▸ **Aim**: Duplicate the lines of the records between the line containing "The height and width of the screenshot is (306, 1297)." and the line containing "Action: (x=149, y=12)", inclusive.

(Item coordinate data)

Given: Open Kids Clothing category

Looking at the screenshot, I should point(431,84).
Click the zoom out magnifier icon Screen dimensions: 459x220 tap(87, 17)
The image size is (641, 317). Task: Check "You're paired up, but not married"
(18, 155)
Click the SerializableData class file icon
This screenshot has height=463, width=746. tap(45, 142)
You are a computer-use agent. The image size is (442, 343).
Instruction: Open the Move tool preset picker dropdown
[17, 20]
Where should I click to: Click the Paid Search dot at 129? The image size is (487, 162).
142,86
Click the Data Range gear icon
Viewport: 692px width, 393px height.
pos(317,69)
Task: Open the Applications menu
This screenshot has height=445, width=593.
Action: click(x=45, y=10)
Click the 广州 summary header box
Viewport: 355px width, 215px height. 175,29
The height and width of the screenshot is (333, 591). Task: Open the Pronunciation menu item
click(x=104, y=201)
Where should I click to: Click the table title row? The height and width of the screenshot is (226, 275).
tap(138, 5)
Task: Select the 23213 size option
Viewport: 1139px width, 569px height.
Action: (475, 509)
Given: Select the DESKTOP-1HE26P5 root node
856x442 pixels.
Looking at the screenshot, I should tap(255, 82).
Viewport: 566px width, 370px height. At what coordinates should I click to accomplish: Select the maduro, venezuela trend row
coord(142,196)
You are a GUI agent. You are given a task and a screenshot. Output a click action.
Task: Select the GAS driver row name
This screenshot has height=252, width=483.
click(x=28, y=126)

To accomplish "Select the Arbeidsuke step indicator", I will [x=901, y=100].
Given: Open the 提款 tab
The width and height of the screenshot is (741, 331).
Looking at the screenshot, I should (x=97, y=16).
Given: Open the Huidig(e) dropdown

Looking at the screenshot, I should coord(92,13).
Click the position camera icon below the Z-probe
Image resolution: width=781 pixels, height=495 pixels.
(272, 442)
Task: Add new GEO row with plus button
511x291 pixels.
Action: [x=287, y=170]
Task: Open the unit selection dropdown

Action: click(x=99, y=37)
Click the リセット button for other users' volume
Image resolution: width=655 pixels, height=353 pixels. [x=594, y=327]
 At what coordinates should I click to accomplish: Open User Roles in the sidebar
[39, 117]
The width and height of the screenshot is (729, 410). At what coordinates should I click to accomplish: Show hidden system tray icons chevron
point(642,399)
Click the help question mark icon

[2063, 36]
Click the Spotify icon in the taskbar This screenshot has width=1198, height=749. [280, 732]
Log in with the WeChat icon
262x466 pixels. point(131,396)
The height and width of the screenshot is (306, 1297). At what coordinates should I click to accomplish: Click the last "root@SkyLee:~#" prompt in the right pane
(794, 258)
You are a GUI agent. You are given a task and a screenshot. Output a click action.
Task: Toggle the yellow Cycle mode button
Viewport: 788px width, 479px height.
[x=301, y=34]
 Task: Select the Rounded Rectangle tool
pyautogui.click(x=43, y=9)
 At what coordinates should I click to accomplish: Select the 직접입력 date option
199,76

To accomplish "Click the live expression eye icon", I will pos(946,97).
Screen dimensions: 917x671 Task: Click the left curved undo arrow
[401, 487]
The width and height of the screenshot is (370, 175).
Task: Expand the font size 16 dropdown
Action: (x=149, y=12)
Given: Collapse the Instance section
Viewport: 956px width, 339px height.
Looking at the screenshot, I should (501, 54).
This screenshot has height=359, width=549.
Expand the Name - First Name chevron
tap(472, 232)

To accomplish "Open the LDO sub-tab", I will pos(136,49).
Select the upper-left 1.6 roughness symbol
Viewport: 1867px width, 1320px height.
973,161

▸ **Finished exercise**:
The height and width of the screenshot is (306, 1297). At what coordinates should I click to accomplish: Click the last "root@SkyLee:~#" prompt in the right pane
(794, 258)
You are a GUI agent. You are given a task and a screenshot. Output a click action.
Task: Toggle the yellow Cycle mode button
Viewport: 788px width, 479px height.
[x=301, y=34]
 Task: Select the Rounded Rectangle tool
pyautogui.click(x=43, y=9)
 At what coordinates should I click to accomplish: Select the 직접입력 date option
199,76

To accomplish "Click the live expression eye icon", I will pos(946,97).
Screen dimensions: 917x671 Task: Click the left curved undo arrow
[401, 487]
The width and height of the screenshot is (370, 175).
Task: Expand the font size 16 dropdown
Action: (x=149, y=12)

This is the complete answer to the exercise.